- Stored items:
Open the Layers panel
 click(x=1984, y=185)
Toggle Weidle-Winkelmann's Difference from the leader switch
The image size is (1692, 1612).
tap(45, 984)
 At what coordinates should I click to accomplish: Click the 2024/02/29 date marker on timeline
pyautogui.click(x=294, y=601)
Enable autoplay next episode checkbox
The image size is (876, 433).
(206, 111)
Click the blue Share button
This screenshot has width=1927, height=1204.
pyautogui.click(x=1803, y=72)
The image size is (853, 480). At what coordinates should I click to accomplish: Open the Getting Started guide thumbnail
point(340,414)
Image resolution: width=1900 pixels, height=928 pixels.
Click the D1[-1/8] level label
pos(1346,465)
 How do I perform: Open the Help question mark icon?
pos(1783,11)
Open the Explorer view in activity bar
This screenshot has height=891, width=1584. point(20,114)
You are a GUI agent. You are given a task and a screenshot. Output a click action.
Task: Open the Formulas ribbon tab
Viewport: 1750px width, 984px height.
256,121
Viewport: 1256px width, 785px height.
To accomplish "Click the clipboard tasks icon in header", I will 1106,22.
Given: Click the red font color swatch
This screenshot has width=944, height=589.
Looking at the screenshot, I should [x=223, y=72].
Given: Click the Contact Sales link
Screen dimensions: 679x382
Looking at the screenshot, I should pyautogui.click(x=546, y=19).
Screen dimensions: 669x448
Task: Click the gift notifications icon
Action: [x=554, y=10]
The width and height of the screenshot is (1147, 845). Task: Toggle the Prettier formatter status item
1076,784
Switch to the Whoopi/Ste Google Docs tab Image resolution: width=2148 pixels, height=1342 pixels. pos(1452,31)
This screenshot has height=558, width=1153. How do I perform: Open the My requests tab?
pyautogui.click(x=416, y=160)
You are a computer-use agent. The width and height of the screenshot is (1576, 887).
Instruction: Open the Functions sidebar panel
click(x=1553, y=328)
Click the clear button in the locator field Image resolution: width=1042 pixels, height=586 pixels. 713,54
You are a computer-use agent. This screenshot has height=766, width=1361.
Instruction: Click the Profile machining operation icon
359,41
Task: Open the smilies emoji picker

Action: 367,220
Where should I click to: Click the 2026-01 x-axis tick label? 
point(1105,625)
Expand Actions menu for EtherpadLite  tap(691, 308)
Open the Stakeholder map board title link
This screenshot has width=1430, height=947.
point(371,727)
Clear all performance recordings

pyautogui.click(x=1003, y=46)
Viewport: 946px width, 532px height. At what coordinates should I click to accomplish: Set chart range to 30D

- Exercise prompt:
Exactly as given, repeat every record above.

- Task output:
Open the Layers panel
 click(x=1984, y=185)
Toggle Weidle-Winkelmann's Difference from the leader switch
The image size is (1692, 1612).
tap(45, 984)
 At what coordinates should I click to accomplish: Click the 2024/02/29 date marker on timeline
pyautogui.click(x=294, y=601)
Enable autoplay next episode checkbox
The image size is (876, 433).
(206, 111)
Click the blue Share button
This screenshot has width=1927, height=1204.
pyautogui.click(x=1803, y=72)
The image size is (853, 480). At what coordinates should I click to accomplish: Open the Getting Started guide thumbnail
point(340,414)
Image resolution: width=1900 pixels, height=928 pixels.
Click the D1[-1/8] level label
pos(1346,465)
 How do I perform: Open the Help question mark icon?
pos(1783,11)
Open the Explorer view in activity bar
This screenshot has height=891, width=1584. point(20,114)
You are a GUI agent. You are given a task and a screenshot. Output a click action.
Task: Open the Formulas ribbon tab
Viewport: 1750px width, 984px height.
256,121
Viewport: 1256px width, 785px height.
To accomplish "Click the clipboard tasks icon in header", I will 1106,22.
Given: Click the red font color swatch
This screenshot has width=944, height=589.
Looking at the screenshot, I should [x=223, y=72].
Given: Click the Contact Sales link
Screen dimensions: 679x382
Looking at the screenshot, I should pyautogui.click(x=546, y=19).
Screen dimensions: 669x448
Task: Click the gift notifications icon
Action: [x=554, y=10]
The width and height of the screenshot is (1147, 845). Task: Toggle the Prettier formatter status item
1076,784
Switch to the Whoopi/Ste Google Docs tab Image resolution: width=2148 pixels, height=1342 pixels. pos(1452,31)
This screenshot has height=558, width=1153. How do I perform: Open the My requests tab?
pyautogui.click(x=416, y=160)
You are a computer-use agent. The width and height of the screenshot is (1576, 887).
Instruction: Open the Functions sidebar panel
click(x=1553, y=328)
Click the clear button in the locator field Image resolution: width=1042 pixels, height=586 pixels. 713,54
You are a computer-use agent. This screenshot has height=766, width=1361.
Instruction: Click the Profile machining operation icon
359,41
Task: Open the smilies emoji picker

Action: 367,220
Where should I click to: Click the 2026-01 x-axis tick label? 
point(1105,625)
Expand Actions menu for EtherpadLite  tap(691, 308)
Open the Stakeholder map board title link
This screenshot has width=1430, height=947.
point(371,727)
Clear all performance recordings

pyautogui.click(x=1003, y=46)
Viewport: 946px width, 532px height. At what coordinates should I click to accomplish: Set chart range to 30D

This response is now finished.